CHALLENGE:
Please rewrite the items below with every "Screen dimensions" changed to "Screen size", leaving all else unchanged.

PROVIDED INFORMATION:
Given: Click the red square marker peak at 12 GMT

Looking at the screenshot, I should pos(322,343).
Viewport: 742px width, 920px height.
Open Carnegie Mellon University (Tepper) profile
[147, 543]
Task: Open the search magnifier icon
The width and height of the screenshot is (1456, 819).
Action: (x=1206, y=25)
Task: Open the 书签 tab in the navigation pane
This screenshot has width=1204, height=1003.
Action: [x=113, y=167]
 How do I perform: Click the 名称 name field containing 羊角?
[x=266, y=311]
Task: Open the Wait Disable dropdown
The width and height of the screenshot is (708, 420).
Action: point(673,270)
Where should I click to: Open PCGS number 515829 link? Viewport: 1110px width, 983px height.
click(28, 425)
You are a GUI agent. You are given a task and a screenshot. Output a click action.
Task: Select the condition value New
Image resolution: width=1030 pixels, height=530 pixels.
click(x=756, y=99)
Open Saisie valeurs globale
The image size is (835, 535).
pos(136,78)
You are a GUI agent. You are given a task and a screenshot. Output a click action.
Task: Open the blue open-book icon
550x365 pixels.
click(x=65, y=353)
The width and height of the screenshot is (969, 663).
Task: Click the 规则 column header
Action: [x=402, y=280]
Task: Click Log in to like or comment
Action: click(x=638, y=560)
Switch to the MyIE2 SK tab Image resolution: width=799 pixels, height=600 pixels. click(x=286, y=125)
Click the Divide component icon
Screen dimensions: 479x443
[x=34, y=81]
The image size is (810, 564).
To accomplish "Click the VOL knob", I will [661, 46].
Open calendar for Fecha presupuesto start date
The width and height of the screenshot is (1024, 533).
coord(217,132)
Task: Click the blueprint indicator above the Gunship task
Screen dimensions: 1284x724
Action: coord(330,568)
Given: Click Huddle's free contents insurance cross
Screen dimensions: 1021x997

THE RESULT:
Given: Click the red square marker peak at 12 GMT

Looking at the screenshot, I should pos(322,343).
Viewport: 742px width, 920px height.
Open Carnegie Mellon University (Tepper) profile
[147, 543]
Task: Open the search magnifier icon
The width and height of the screenshot is (1456, 819).
Action: (x=1206, y=25)
Task: Open the 书签 tab in the navigation pane
This screenshot has width=1204, height=1003.
Action: [x=113, y=167]
 How do I perform: Click the 名称 name field containing 羊角?
[x=266, y=311]
Task: Open the Wait Disable dropdown
The width and height of the screenshot is (708, 420).
Action: point(673,270)
Where should I click to: Open PCGS number 515829 link? Viewport: 1110px width, 983px height.
click(28, 425)
You are a GUI agent. You are given a task and a screenshot. Output a click action.
Task: Select the condition value New
Image resolution: width=1030 pixels, height=530 pixels.
click(x=756, y=99)
Open Saisie valeurs globale
The image size is (835, 535).
pos(136,78)
You are a GUI agent. You are given a task and a screenshot. Output a click action.
Task: Open the blue open-book icon
550x365 pixels.
click(x=65, y=353)
The width and height of the screenshot is (969, 663).
Task: Click the 规则 column header
Action: [x=402, y=280]
Task: Click Log in to like or comment
Action: click(x=638, y=560)
Switch to the MyIE2 SK tab Image resolution: width=799 pixels, height=600 pixels. click(x=286, y=125)
Click the Divide component icon
Screen size: 479x443
[x=34, y=81]
The image size is (810, 564).
To accomplish "Click the VOL knob", I will [661, 46].
Open calendar for Fecha presupuesto start date
The width and height of the screenshot is (1024, 533).
coord(217,132)
Task: Click the blueprint indicator above the Gunship task
Screen size: 1284x724
Action: coord(330,568)
Given: Click Huddle's free contents insurance cross
Screen size: 1021x997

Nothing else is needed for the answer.